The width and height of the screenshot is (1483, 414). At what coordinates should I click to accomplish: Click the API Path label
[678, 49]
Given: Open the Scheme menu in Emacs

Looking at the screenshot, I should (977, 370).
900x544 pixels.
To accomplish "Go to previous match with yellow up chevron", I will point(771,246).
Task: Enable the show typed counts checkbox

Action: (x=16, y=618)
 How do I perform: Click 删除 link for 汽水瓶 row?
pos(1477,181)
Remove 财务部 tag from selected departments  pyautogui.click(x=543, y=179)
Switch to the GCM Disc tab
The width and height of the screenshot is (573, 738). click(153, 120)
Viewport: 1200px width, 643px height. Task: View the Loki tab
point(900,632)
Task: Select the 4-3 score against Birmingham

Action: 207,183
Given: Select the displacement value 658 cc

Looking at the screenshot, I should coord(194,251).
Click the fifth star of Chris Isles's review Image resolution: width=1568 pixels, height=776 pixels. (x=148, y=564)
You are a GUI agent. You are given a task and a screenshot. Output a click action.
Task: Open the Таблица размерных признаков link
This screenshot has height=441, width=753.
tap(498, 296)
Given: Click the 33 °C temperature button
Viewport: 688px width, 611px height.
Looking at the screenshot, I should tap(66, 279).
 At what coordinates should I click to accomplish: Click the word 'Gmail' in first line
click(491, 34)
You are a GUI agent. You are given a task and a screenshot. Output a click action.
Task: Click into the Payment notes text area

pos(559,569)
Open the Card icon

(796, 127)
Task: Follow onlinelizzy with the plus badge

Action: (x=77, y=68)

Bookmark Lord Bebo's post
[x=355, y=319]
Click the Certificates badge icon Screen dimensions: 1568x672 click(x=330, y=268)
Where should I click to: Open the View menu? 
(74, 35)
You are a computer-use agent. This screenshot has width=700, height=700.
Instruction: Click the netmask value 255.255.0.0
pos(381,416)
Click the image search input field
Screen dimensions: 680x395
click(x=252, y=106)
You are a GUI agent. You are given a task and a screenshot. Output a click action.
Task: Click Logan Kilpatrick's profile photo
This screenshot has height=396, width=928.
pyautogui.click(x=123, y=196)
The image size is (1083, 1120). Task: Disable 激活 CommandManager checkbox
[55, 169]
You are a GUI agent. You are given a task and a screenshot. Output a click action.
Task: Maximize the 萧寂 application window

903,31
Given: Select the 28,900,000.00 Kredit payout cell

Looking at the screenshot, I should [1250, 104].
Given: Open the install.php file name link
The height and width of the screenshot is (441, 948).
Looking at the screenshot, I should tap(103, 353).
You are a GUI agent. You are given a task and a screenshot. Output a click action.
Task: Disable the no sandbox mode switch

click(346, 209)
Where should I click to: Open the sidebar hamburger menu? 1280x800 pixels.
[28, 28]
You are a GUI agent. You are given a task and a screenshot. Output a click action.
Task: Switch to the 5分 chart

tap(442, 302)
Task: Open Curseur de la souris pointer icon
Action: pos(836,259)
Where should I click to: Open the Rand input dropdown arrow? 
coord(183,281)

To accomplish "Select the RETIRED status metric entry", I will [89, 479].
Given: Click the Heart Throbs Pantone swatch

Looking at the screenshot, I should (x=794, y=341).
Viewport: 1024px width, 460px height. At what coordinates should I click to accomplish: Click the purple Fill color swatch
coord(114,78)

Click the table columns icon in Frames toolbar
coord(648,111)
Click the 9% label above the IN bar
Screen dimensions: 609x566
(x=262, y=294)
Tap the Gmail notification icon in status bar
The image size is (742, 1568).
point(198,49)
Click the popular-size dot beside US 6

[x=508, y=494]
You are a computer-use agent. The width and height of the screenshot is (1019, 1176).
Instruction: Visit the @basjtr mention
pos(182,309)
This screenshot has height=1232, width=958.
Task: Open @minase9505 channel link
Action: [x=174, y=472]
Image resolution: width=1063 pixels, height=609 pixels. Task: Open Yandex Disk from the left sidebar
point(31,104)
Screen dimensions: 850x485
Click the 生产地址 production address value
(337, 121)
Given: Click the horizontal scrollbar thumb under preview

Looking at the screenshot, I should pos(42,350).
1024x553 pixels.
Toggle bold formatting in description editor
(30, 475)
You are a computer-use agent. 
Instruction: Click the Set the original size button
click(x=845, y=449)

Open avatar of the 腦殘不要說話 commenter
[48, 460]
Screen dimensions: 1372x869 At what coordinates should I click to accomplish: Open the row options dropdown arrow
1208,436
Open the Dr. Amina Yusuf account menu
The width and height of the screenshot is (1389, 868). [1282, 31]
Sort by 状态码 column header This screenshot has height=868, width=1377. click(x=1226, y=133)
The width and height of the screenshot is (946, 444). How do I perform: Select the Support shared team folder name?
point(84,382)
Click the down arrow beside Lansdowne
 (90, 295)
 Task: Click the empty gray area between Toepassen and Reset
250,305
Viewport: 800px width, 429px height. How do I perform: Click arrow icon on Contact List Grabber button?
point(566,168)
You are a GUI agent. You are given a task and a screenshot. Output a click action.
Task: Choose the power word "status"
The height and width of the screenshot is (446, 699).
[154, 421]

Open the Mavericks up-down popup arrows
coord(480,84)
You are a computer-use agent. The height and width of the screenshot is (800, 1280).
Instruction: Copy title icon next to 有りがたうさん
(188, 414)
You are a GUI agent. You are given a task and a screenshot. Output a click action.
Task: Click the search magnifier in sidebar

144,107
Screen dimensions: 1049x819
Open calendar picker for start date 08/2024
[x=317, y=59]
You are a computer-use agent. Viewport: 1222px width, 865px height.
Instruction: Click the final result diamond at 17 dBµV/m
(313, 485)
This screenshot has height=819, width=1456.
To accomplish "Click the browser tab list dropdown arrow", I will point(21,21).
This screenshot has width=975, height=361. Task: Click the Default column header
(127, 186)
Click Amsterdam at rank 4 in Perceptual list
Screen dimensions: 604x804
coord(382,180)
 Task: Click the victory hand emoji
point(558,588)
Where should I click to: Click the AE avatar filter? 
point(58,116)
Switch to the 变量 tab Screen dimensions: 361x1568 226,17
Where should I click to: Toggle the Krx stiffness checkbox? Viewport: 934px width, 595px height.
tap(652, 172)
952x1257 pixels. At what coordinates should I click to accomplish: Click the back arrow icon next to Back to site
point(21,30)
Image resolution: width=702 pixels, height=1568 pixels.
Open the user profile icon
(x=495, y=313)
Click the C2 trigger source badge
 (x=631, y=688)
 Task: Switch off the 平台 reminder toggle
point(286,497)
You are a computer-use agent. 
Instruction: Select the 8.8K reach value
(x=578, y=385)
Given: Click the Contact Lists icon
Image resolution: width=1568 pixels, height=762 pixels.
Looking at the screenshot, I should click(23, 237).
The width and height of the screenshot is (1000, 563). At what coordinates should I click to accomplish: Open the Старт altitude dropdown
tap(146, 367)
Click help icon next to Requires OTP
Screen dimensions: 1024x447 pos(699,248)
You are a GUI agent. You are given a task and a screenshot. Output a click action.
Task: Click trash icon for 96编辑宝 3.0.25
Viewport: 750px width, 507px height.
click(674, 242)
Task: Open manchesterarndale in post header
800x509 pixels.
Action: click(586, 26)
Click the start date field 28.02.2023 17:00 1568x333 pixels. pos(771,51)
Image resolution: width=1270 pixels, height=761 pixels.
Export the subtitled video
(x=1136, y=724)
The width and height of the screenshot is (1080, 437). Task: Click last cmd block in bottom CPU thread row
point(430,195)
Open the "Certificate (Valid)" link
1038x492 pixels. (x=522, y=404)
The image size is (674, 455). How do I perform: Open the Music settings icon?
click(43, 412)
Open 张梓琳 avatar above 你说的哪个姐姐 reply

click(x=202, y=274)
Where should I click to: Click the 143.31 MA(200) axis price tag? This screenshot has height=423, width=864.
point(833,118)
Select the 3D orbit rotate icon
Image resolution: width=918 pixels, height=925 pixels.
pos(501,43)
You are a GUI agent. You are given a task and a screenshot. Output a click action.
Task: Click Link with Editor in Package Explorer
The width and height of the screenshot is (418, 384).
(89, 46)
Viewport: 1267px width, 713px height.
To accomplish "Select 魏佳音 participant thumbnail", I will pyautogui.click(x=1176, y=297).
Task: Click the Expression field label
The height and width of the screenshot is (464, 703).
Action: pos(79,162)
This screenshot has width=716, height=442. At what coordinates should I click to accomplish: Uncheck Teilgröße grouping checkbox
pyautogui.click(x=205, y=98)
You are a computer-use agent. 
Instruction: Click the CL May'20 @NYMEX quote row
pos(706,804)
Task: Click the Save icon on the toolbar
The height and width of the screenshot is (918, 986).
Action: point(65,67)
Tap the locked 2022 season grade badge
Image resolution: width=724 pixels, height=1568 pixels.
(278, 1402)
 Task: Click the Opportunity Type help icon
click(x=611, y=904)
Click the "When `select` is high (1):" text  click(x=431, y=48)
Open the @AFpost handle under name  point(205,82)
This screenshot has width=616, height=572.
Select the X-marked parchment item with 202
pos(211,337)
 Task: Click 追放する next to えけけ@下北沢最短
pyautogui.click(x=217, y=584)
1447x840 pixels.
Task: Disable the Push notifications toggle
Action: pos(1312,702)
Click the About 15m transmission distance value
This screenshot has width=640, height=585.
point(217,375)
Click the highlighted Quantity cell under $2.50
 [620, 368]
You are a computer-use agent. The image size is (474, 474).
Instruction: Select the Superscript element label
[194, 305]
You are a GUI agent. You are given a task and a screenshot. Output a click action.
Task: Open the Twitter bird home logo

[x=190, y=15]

**REQUIRED WORK**
Give the count of lines in the entries above that hold the word "will", with no other words.

**ANSWER SPACE**
4